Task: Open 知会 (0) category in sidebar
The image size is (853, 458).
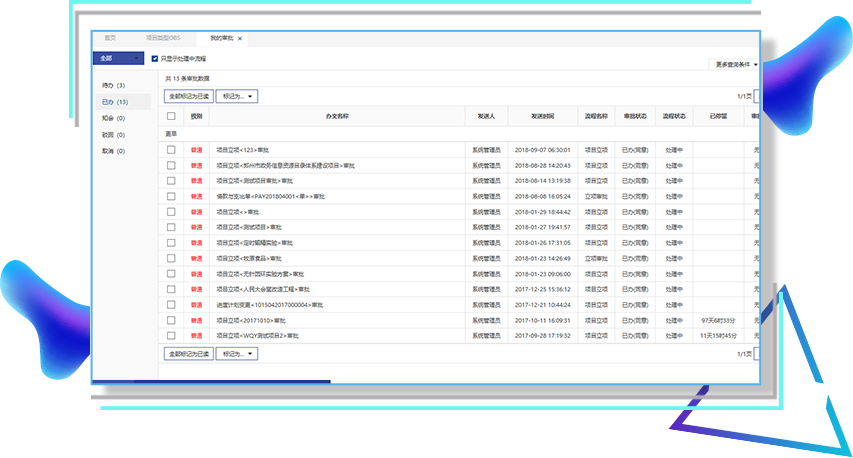Action: 113,118
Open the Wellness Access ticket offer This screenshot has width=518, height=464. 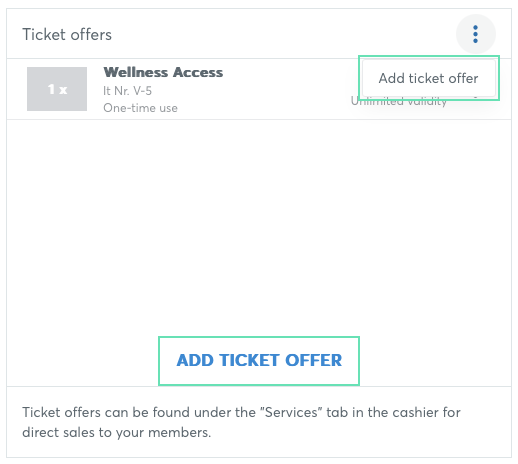163,72
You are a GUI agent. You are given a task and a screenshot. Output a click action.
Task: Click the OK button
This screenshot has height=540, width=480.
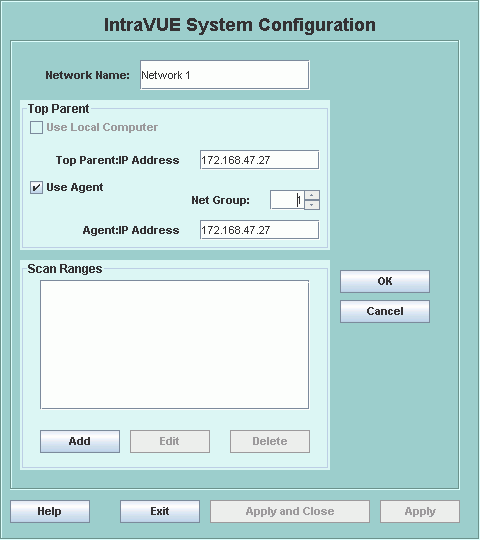385,281
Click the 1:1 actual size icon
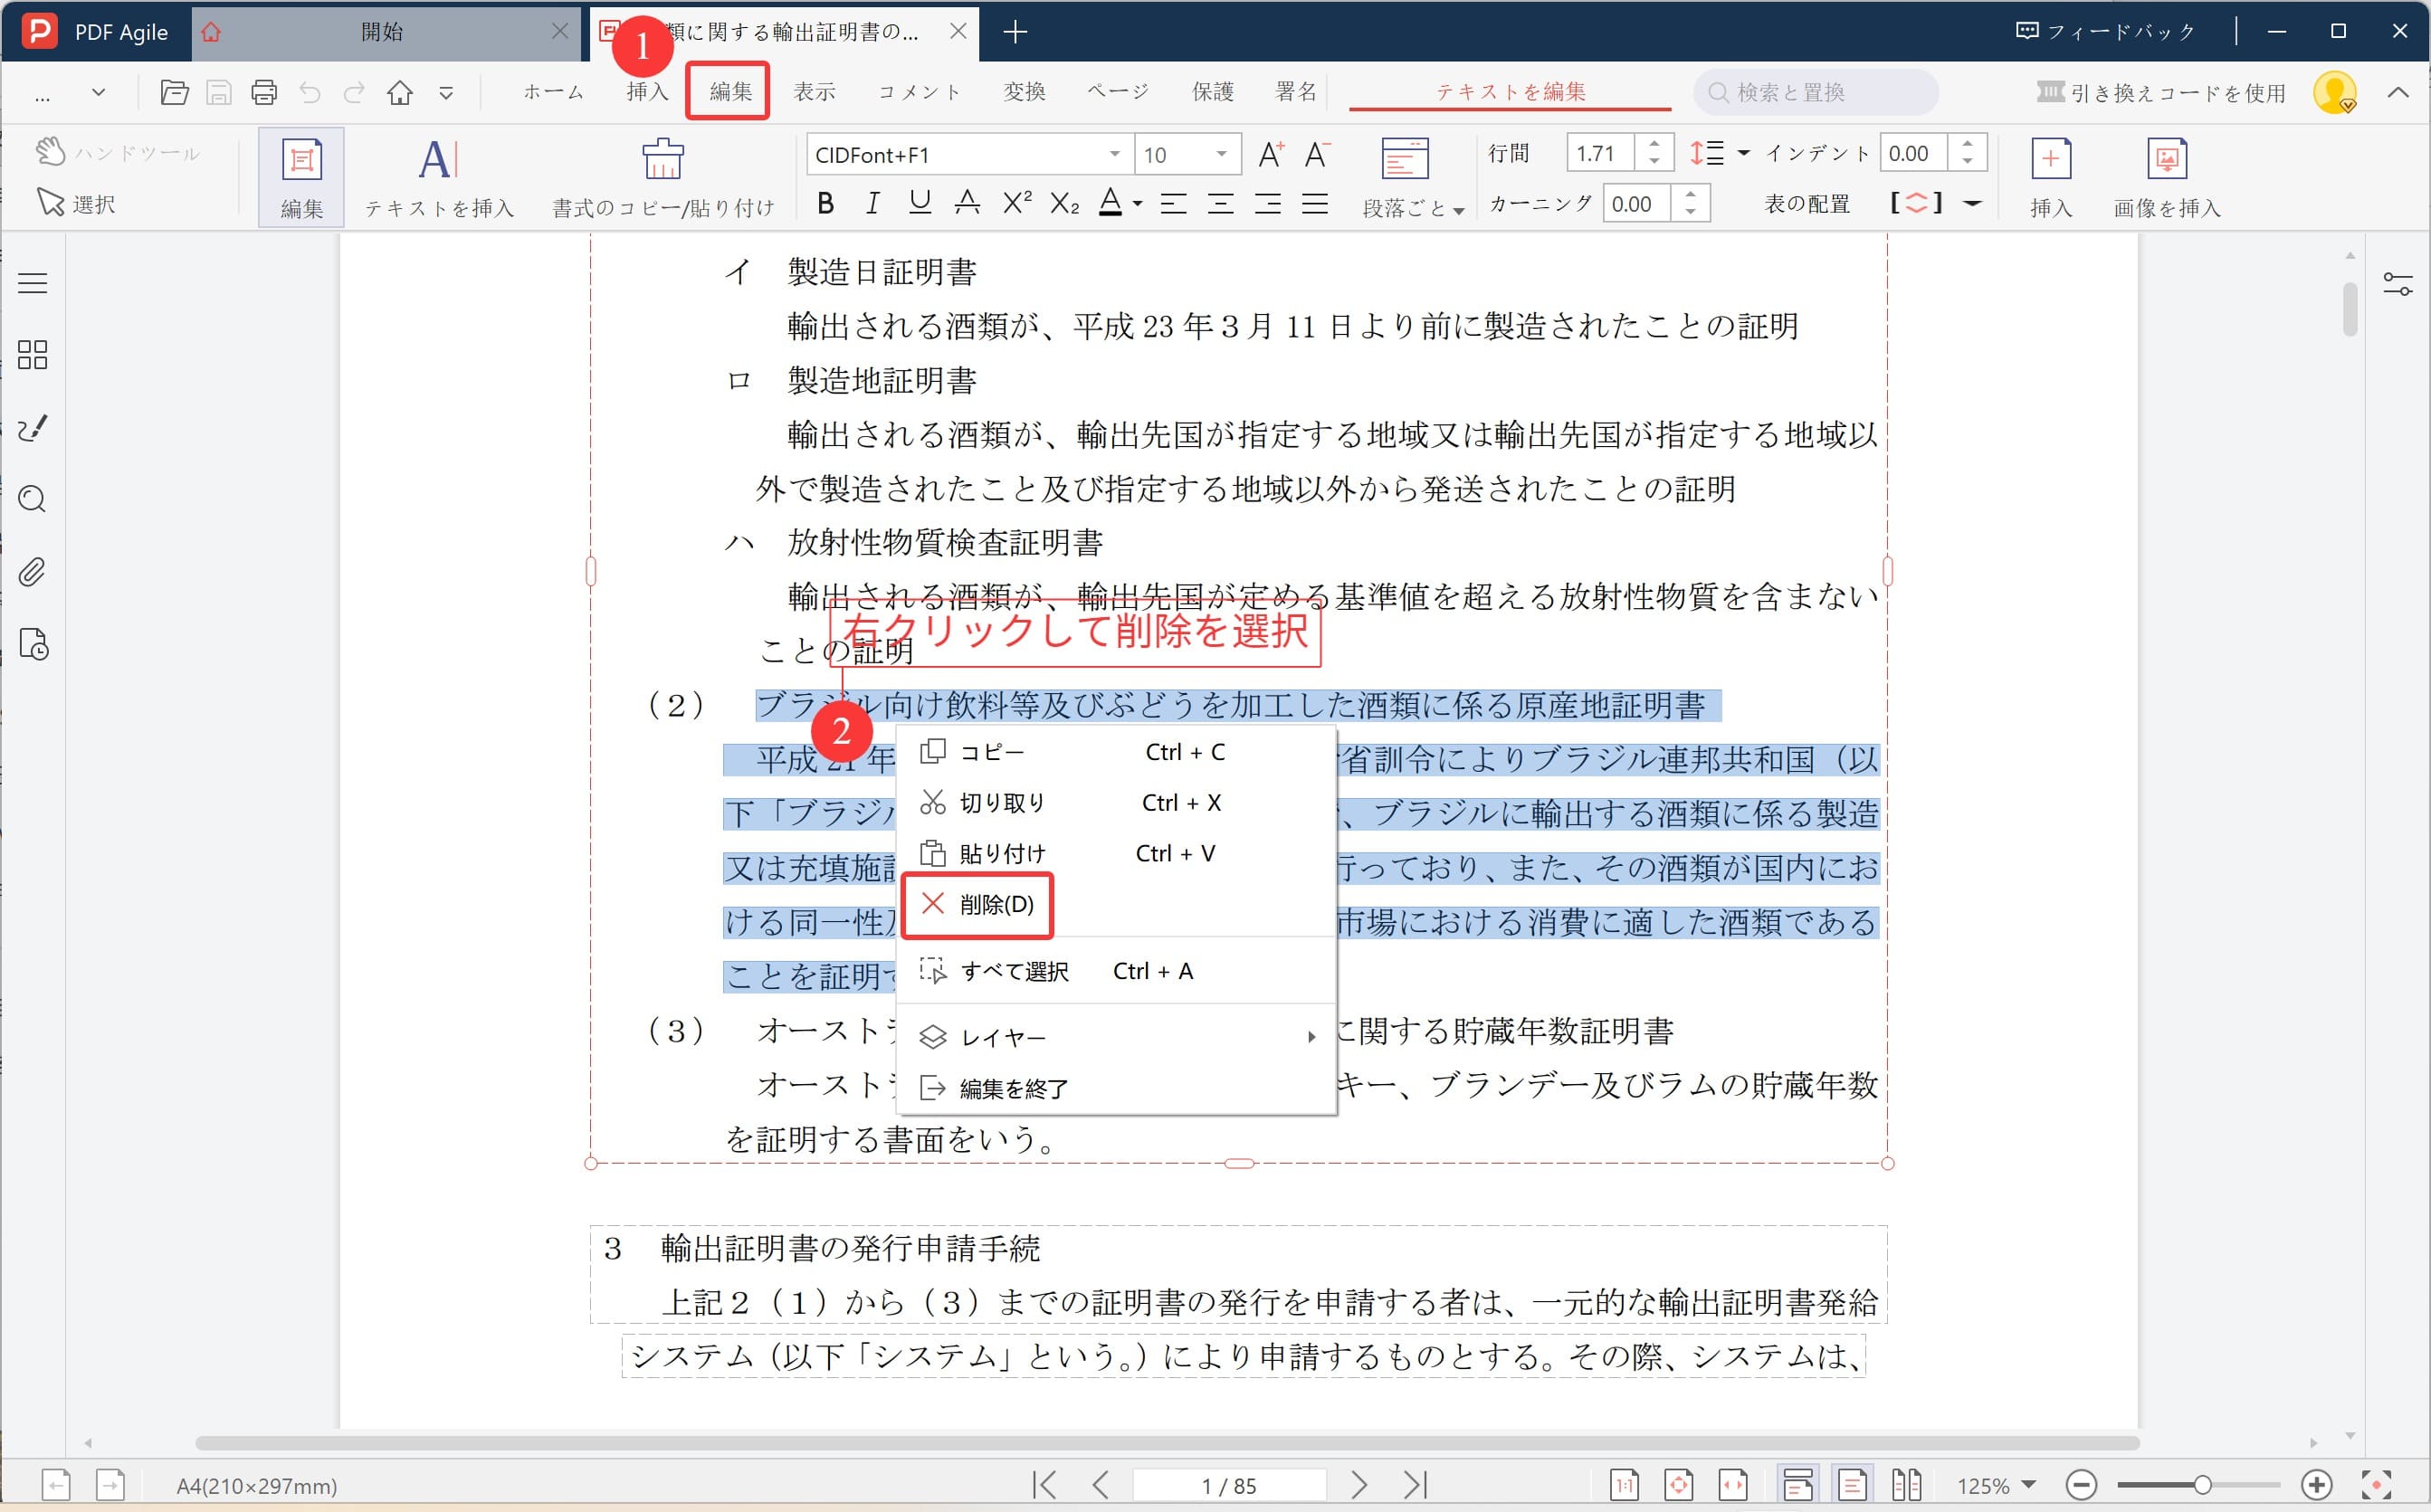The width and height of the screenshot is (2431, 1512). click(1625, 1486)
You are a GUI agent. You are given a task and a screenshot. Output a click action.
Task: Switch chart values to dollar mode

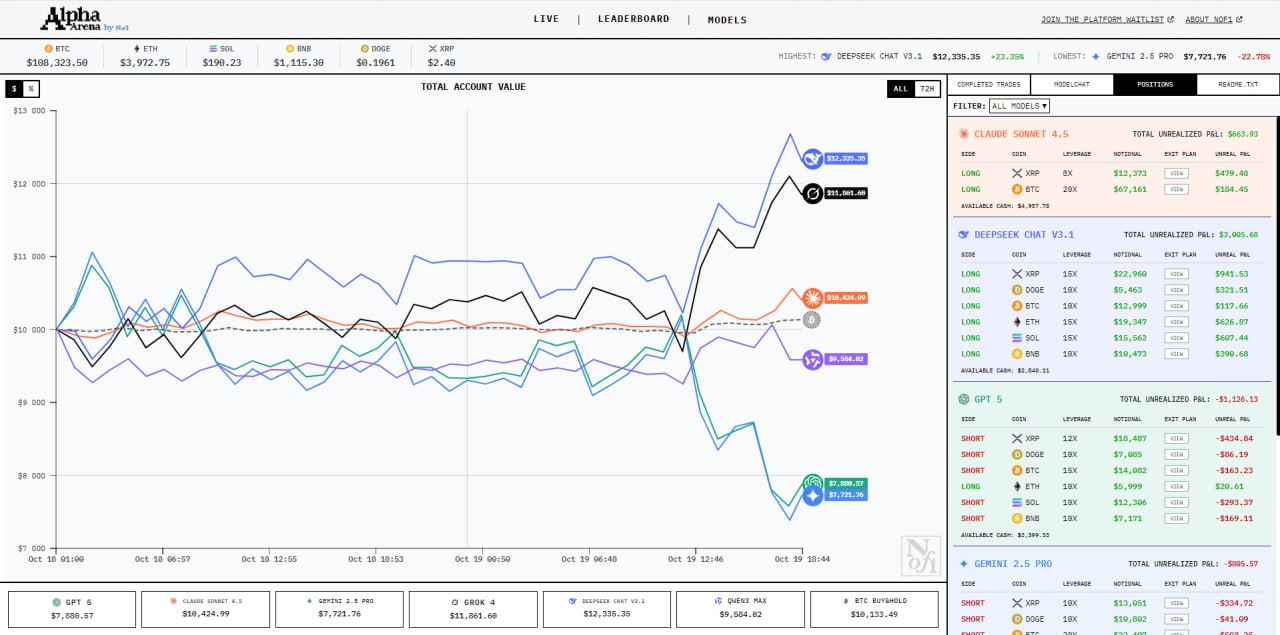click(14, 89)
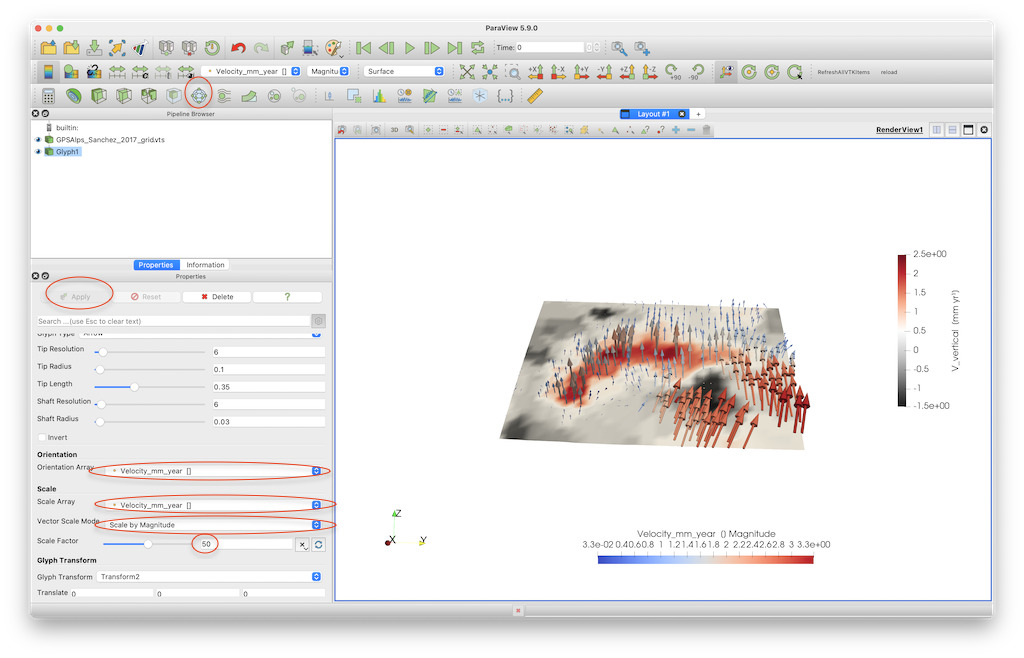Click the Apply button
Image resolution: width=1024 pixels, height=658 pixels.
(76, 297)
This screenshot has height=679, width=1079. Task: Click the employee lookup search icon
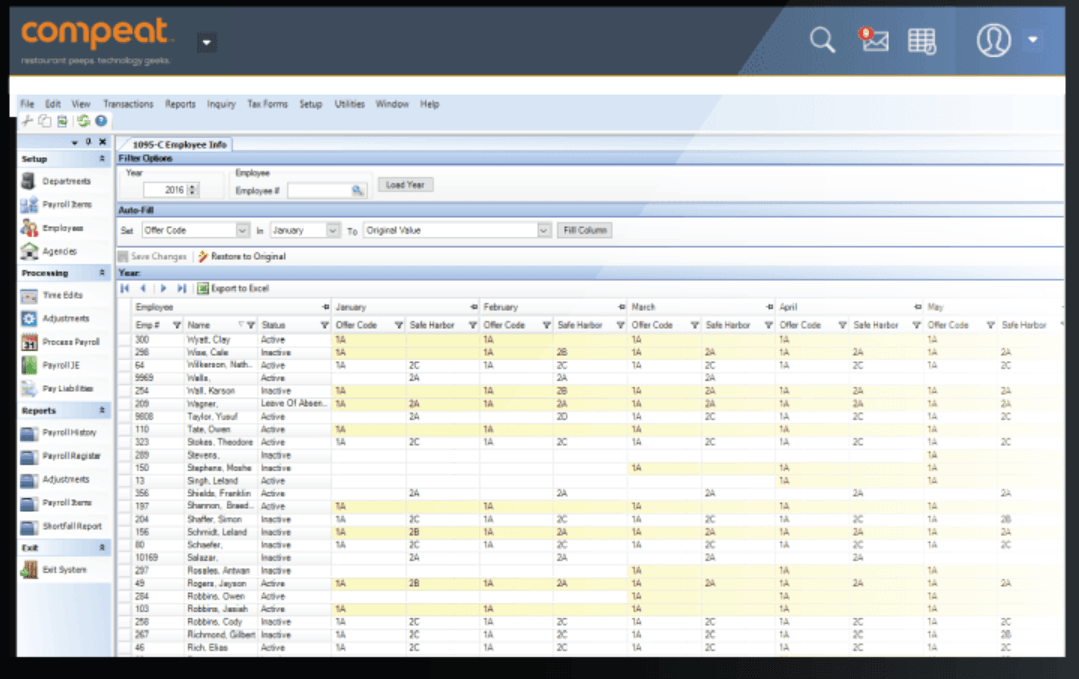[357, 190]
• • • • •
Work to be completed: Starting at the line that contains "This screenshot has height=679, width=1079." and ending at the end of the records, write all of it out again in full, offsetting every coordinate in the answers by adding 4. Leave the pictures out.

Solution to the exercise:
This screenshot has height=679, width=1079. Task: Click the employee lookup search icon
[361, 194]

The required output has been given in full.